At the same time, Chinese packers are worried about what they see as a decrease in the number of orders placed by US importers. The United States is China’s largest market for canned mandarin oranges and this product shortage has driven prices up. American importers seem to be holding out for falling prices, adding further pressure to the Chinese packers.
The price of mandarin oranges has been fairly low for the last few seasons, but it can be expected the prices will increase throughout the New Year if demand surpasses supply. The days of inexpensive mandarin oranges may be coming to an end.
The mandarin situation seems to have changed in China very quickly. As reported earlier, packers were dealing with a substantial carryover from the 2012/13 season at the beginning of the production; however, those lower-priced stocks have dried up quickly and the shortage of the 2013/14 crop became promptly evident. Raw material prices tripled between end November and January, forcing a third of the mandarin packers to abandon packing altogether. This shorter capacity, strong domestic demand, expensive labor and energy costs, as well as the early Chinese New Year that normally marks the end of the season, have all contributed to the sudden increase of mandarin orange prices. After the initial offerings packers quickly withdraw their offers and have since been holding their prices steady at a level that’s about 30% higher than last year’s. Unsold stocks aren’t substantial and prices are expected to go even higher by the summer.
All Chinese packers and growers lost money on mandarins last year. They started the season at very ambitious price levels but kept reducing the price due to high inventories and sluggish sales. Due to this painful experience they are proceeding with much caution this season. The crop size is expected to be smaller than last year and the packing season will also be shorter because Chinese New Year is fairly early in 2014: January 31 (it’s usually in February). The packing season normally starts at the end of October and runs through Chinese New Year when the factories shut down and the workers go home to their families that may be thousands of miles away. Most packers reported a substantial carryover and were eager to move their product to make room for fresh production. We expect the prices to level out, with both old crop and new crop product filling the pipelines during at least the first half of 2014.

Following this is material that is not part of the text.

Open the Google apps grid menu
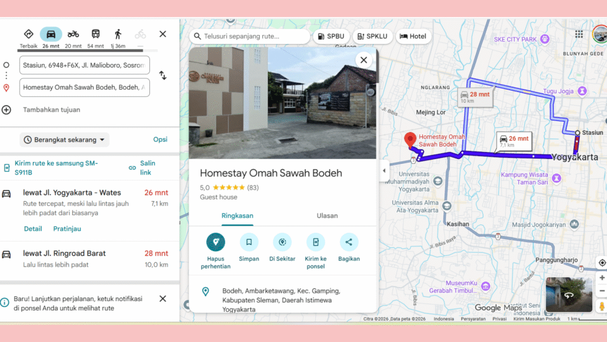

The new crop of Mandarin Oranges from China (our only source for several years) is virtually over. Prices have increased again this year due to raw material shortages and strong fresh market demand, as well as a severe shortage of labor in the factories. The quality seems to be fine, but product has become expensive for what used to be a cheap fruit. Mandarins are now more expensive than Pineapple, which may slow demand.
Chinese packers are predicting yet another difficult season. The market is empty with no carryover from last year, and the crop seems to be short by as much as 50% in Hunan and Hubei provinces, due to frost during blossoming and drought in May. Zhejiang and Fujian provinces are expecting a better crop but high raw material prices. Domestic demand is strong and the opening prices are expected to be twice as much as last year.
Packing mandarin orange segments is highly labor-intensive and packers are complaining that it’s hard to find workers. Also, the Chinese New Year (January 23, 2012) is almost two weeks earlier than this year, and packers fear that the workers won’t want to return after the Spring Festival which might make the packing season quite short, less than three months. We can expect high prices in November since most customers will be pushing for early shipments. Unfortunately there is no chance for the prices to go back to levels of 2-3 years ago. The term “cheap Chinese fruits/vegetables” seems to be a thing of the past.